Monday, April 17, 2006

The same week California Gov. Arnold Schwarzenegger sought to reposition himself on global warming with a proposal for new greenhouse-gas cuts, a funny thing happened: A paleoclimatologist said that global warming actually stopped in 1998.

“For many years now, human-caused climate change has been viewed as a large and urgent problem,” wrote Bob Carter of James Cook University in Australia in the Daily Telegraph. “In truth, however, the biggest part of the problem is neither environmental nor scientific, but a self-created political fiasco. Consider the simple fact, drawn from the official temperature records of the Climate Research Unit at the University of East Anglia, that for the years 1998-2005 global average temperature did not increase.”

In fact, according to Mr. Carter, there appears to have been a negligible decrease in temperature over that period. Which is not to say that he disputes the notion that warming happened in the late 20th century. Rather, Mr. Carter is pointing to a recent fluctuation in the climate data which suggests that so-called “anthropogenic” warming could not be a very significant factor — not if gas-guzzling sport-utility vehicles and surging Chinese growth could fail to tip the scales toward warming. Climate seems to vary according to a number of factors, he believes, and the man-made part was probably negligible the last few years. Mr. Carter unloaded on — among people and institutions — the Intergovernmental Panel on Climate Change, calling it a “gravy train” to benefit scientists who hew to preferred positions on global warming.

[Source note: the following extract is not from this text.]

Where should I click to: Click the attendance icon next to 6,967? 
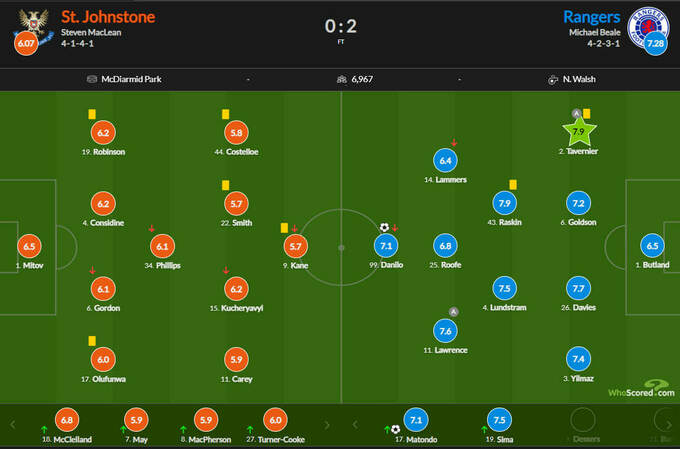[x=342, y=78]
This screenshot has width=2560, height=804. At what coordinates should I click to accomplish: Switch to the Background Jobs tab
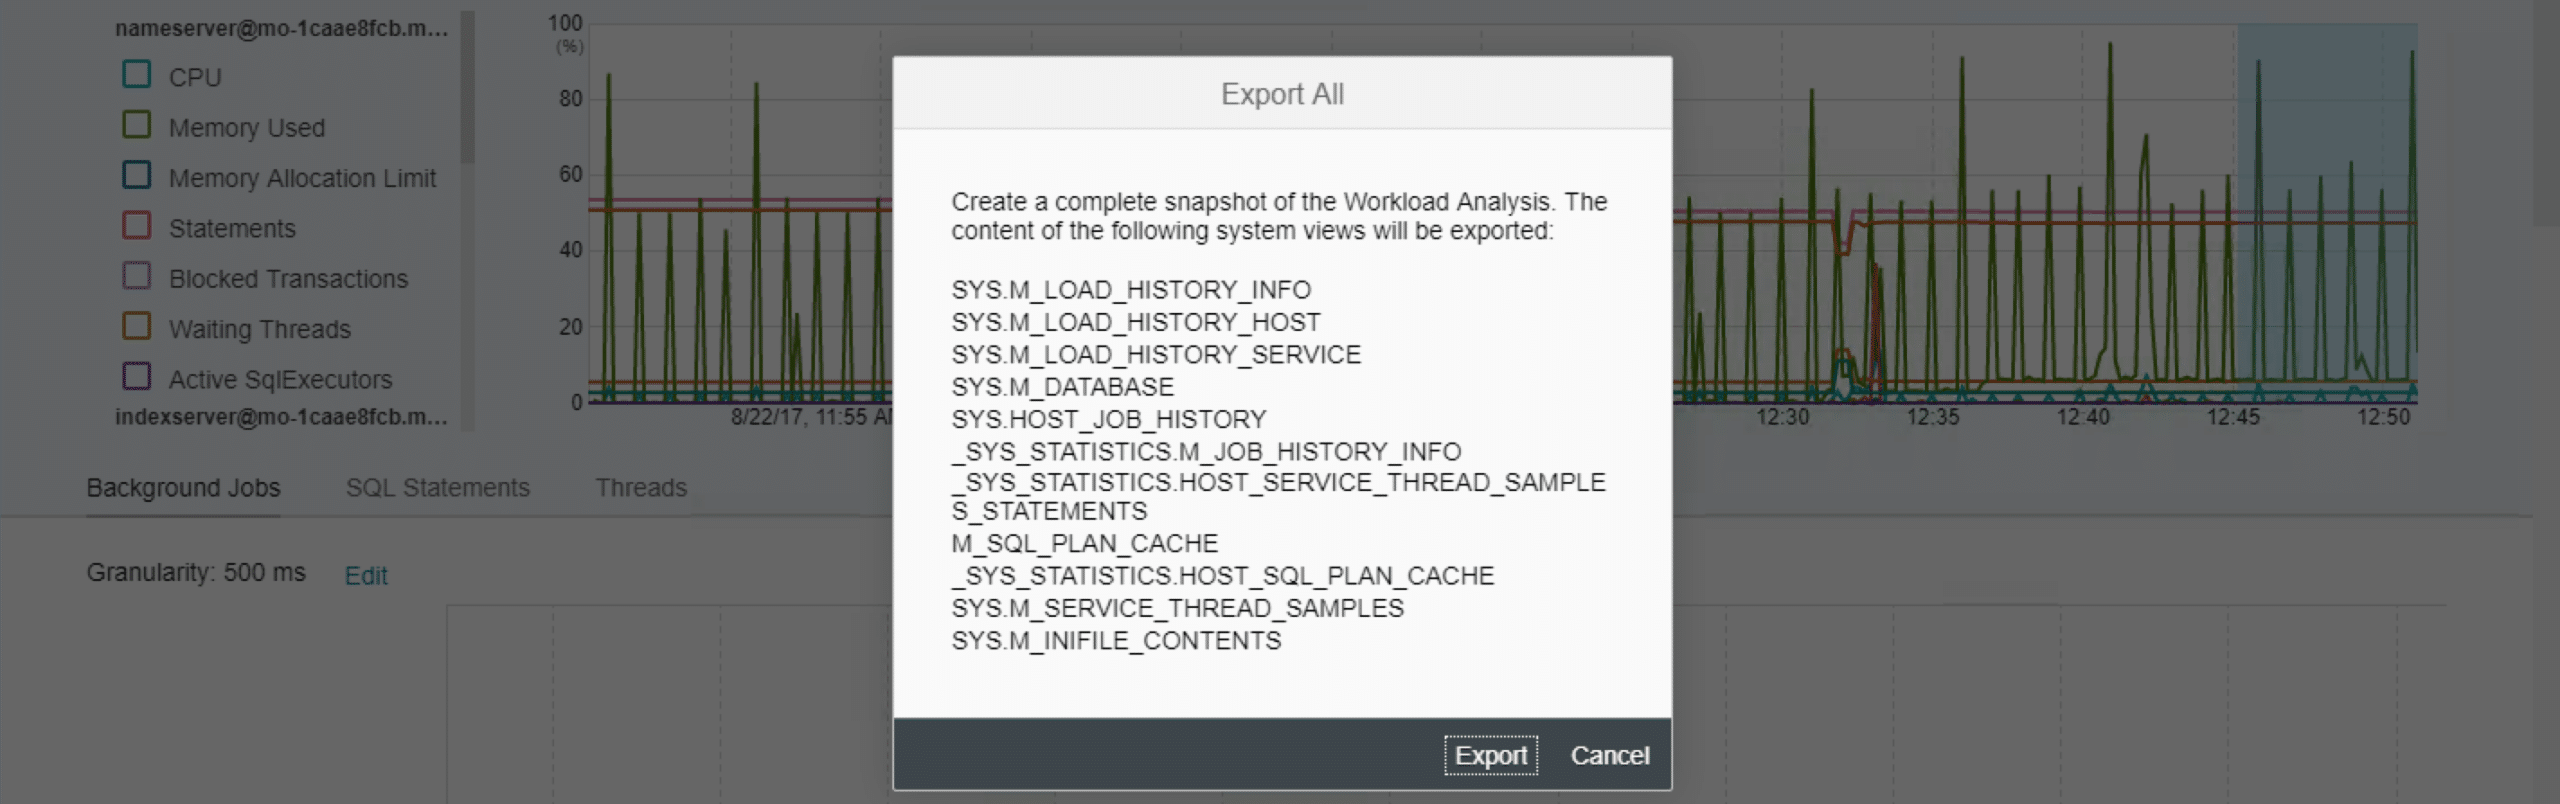pos(183,488)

We bring up Mr. Carter’s entry into this debate up not to endorse the scientific judgment — we leave that to the scientists, many or even most of whom would dispute Mr. Carter’s view — but instead to observe that the political discourse often pretends that such voices do not exist.

Mr. Schwarzenegger is certainly part of the problem in that regard. “The debate is over,” he wrote last week. “We know the science. We see the threat posed by changes in our climate. And we know the time for action is now.” This could just as easily be said by Al Gore, the global warming bloviator-in-chief in headlines of late.

Without question there has been a serious politicization of the global-warming debate. With politicians calling global warming a worse problem than terrorism and claiming that only Antarctica will be inhabitable in a hundred years — these are two of the real examples that Mr. Carter raises to prove the point — it’s hardly surprising to hear unpopular politicians stumping in hostile territory under a global-warming banner.